Problem to solve: Pictures aside, write out the data exactly as it reads.

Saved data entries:
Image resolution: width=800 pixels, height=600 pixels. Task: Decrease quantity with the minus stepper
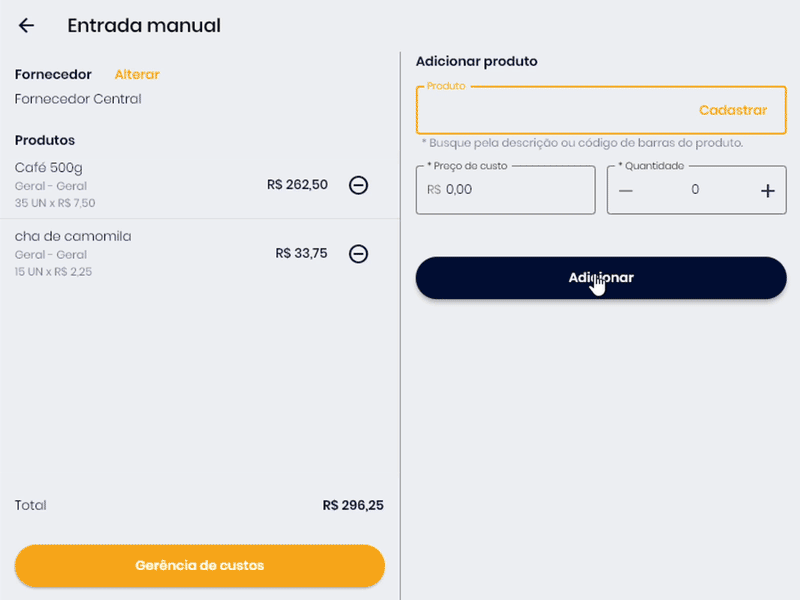tap(626, 190)
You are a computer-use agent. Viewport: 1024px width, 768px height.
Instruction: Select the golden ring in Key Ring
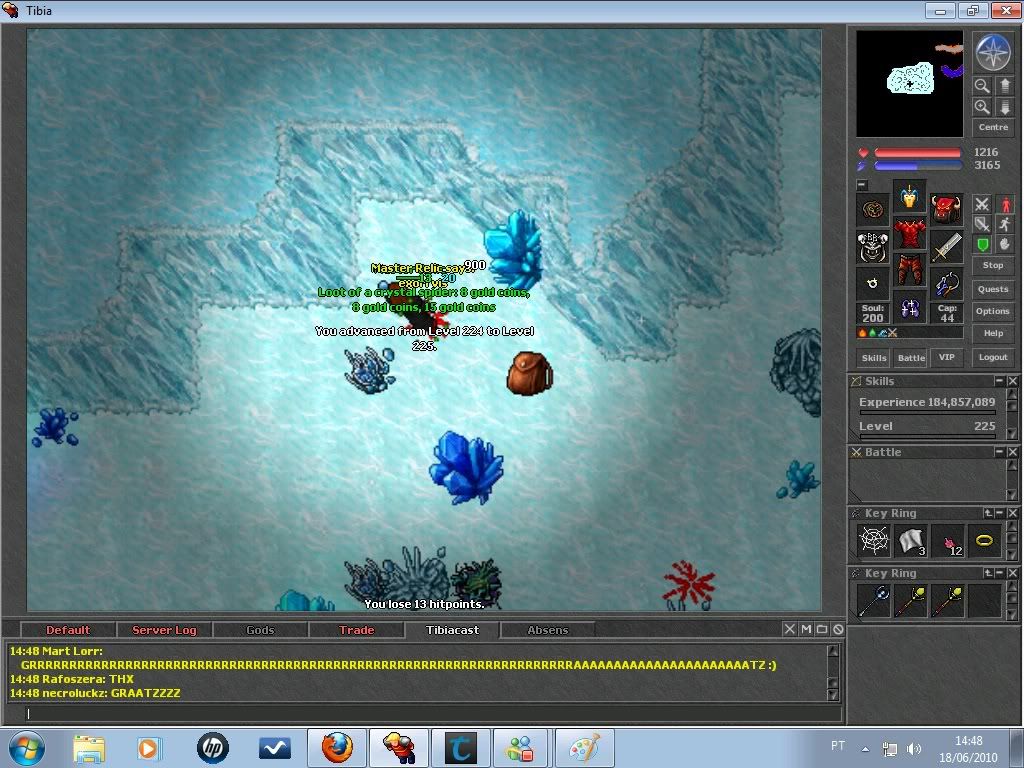pos(984,541)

Exercise output:
Image resolution: width=800 pixels, height=600 pixels. Task: Decrease quantity with the minus stepper
tap(626, 190)
You are a computer-use agent. Viewport: 1024px width, 768px height.
Instruction: Select the golden ring in Key Ring
pos(984,541)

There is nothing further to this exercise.